Atmosphere Department

Research and Development

The Atmosphere department (DFD-ATM) specializes in the development and generation of innovative data and information products and services, and in geoscience research. The spectrum of activities ranges from basic and applied research to the demonstration of pioneering applications and prototypes of marketable products. This work is primarily based on satellite measurements in the atmosphere to ascertain important climate variables, to provide data for Copernicus products, to support climate and atmosphere research, and to address socially relevant topics such as energy, air quality and health, extreme events, and convention monitoring.

DFD-ATM uses a multitude of freely available satellite data from different sources and with different levels of processing. It generates unique, integrated variables by applying its own retrieval methodologies, assimilating satellite measurements in chemical transport models, and combining the latter with other types of data, information, atmosphere models, and mathematical analytic procedures.

In addition, DFD-ATM develops and makes use of ground-based infrared spectrometers (primarily GRIPS) and imaging infrared cameras to monitor the upper mesosphere and lower thermosphere. This work is prompted by issues relating to climate change and variability, early detection of extreme events, and validation of climate models and variables determined using satellite data, and includes early demonstration of future satellite-based methodologies.

DFD-ATM has established a standing for itself through its own geoscience research using the data it collects and processes and by participating in the public discussion as a neutral authority (for example, relating to the subject of global warming). An important means to this end are acclaimed, peer-reviewed publications that document the expertise of its scientists.

Its own research and development efforts on such subjects as aerosols, clouds, irradiance, trace gases and dynamics have many aspects in common with other DLR institutes, especially the Institute of Atmospheric Physics, the Institute of Technical Thermodynamics, the Institute of Communication and Navigation, and not least EOC’s Remote Sensing Technology Institute. Work on topics of common interest is coordinated and carried out in cooperation whenever possible and realistic.

World Data Center for Remote Sensing of the Atmosphere (WDC-RSAT)

WDC is an archive with a data portal providing access to internationally available satellite data, information and services. The data are not all centrally provided by WDC or stored in DFD’s long-term archive. Instead, WDC functions as a central information node.

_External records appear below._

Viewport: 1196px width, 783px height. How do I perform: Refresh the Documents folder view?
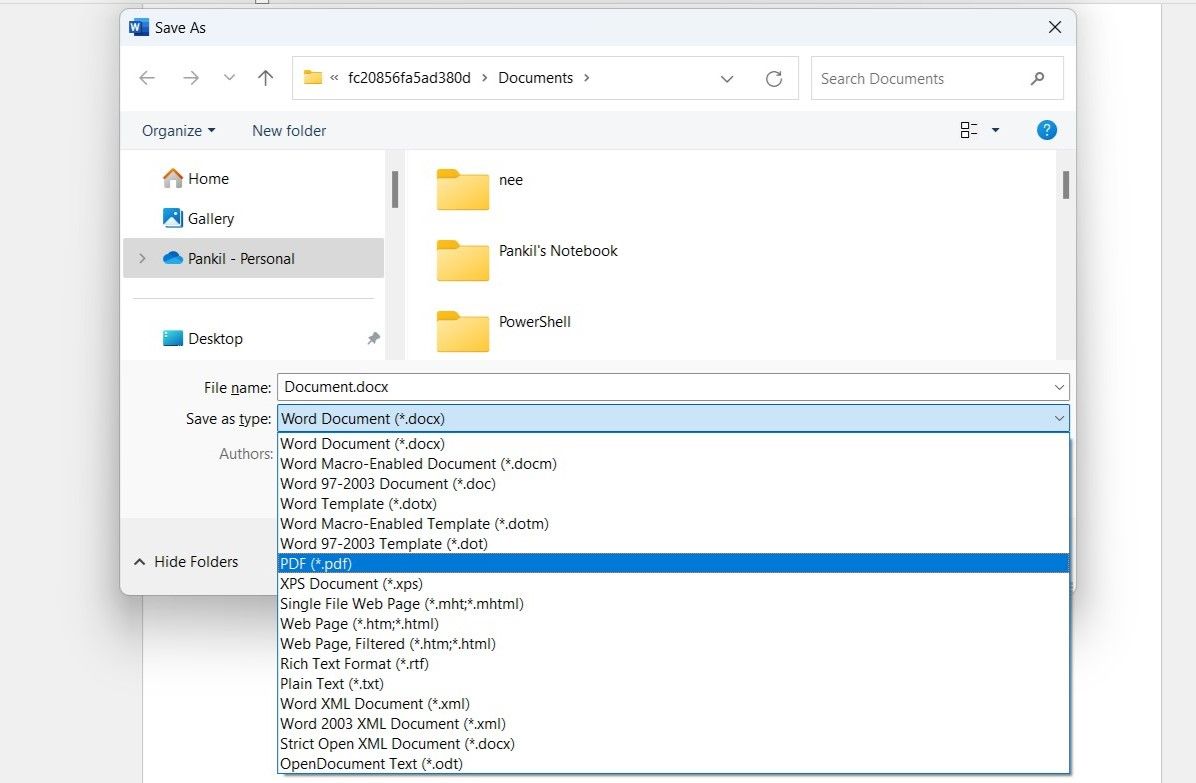click(x=773, y=79)
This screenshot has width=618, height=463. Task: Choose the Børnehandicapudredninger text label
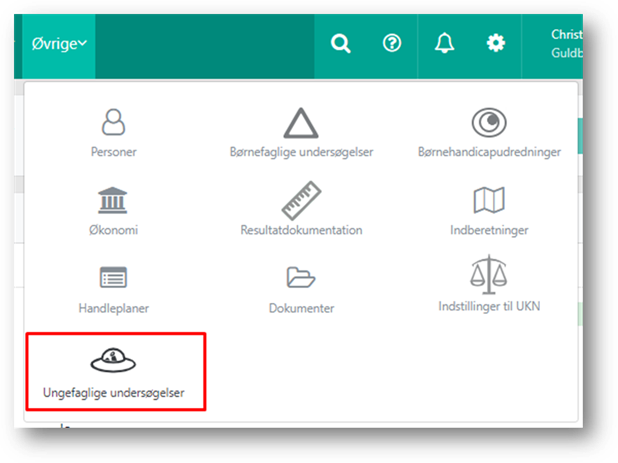pyautogui.click(x=489, y=152)
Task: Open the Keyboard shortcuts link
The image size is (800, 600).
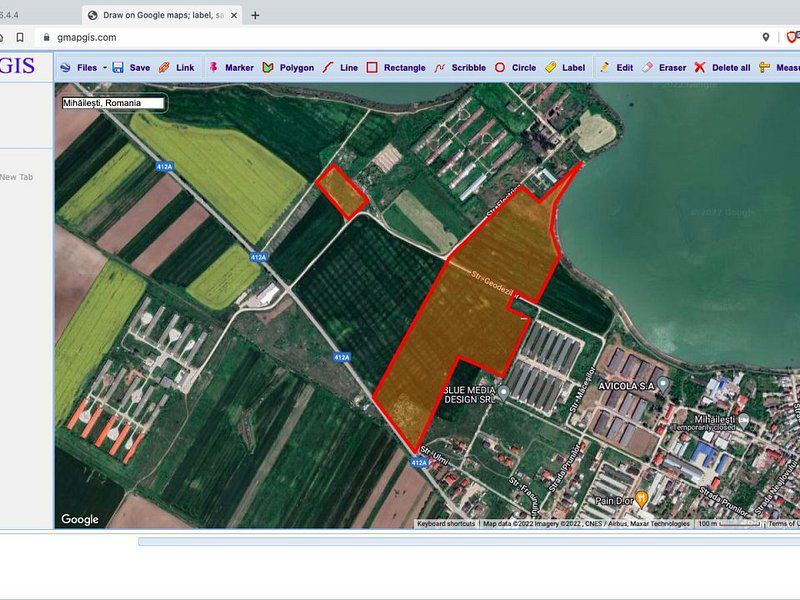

As a certified and accredited “Data Collection and Processing Center” of the German Weather Service, WDC has an information technology link to the WMO Information System, which gives it access to WMO data worldwide. As a data publication agent accredited by the German National Library of Science and Technology (Technischen Informationsbibliothek Hannover) and by DataCite, and with the support of the DFG (German Research Foundation), WDC assigns persistent digital object identifiers (DOI) to its data sets according to international standards, thereby contributing to the quality assurance of products for international research.

WDC is a showcase for DFD and EOC, featuring the products it has developed as well as serving as a platform for operational services developed by DFD-ATM, for example, to validate satellite-based measurements or to combine various information levels using OGC-compatible utilities.

WDC is managed by DFD as a service to the international science community and operates under international mandates from WMO, ICSU and NASA. It is intended to use WDC as infrastructure for operating an EU around-the-clock Copernicus service. There are also plans to establish WDC as a portal for atmosphere data for ESA’s CCI programme.

WDC functions are financed as part of DLR’s programme, and internally as a continuously renewed project. From 2015 it will again be advised by a steering committee.

In the future WDC’s technical functions will increasingly be handled by D-SDA.

WDC and its mandate are to be inherently expanded to include global change variables determined with the help of remote sensing technologies, with a focus on regional and global products.


NDMC is an international network of ground-based systems (IR and VIS spectrometers and radiometers, LIDAR, radar) for monitoring the mesosphere and lower thermosphere. It was initiated by DFD.

Data from space systems and global circulation models are also included. DFD-ATM contributes its GRIPS systems and jointly coordinates activities with other network partners. Each partner supplies the funding for purchasing and operating the infrastructure it makes available to the network.

NDMC contributes to the UN World Climate Research Programme. All data generated by NDMC are on principle accessible free of charge through WDC.

Schneefernerhaus Environmental Research Station UFS

For DFD-ATM, UFS is an important location for its GRIPS and infrared camera systems because of the lack of disturbing light pollution there. The GRIPS system at UFS will in the future represent the relevant international measurement standard. The connection to the national calibration standard is handled by Germany’s national metrology institute, the Physikalisch-Technische Bundesanstalt, on its own behalf and for the EU.

Through WDC, DFD-ATM is currently establishing and operating a data analysis centre, AlpDAZ, for an association of alpine high-altitude research stations (Virtual Alpine Observatory, VAO). WDC will facilitate VAO access to satellite data, information and services.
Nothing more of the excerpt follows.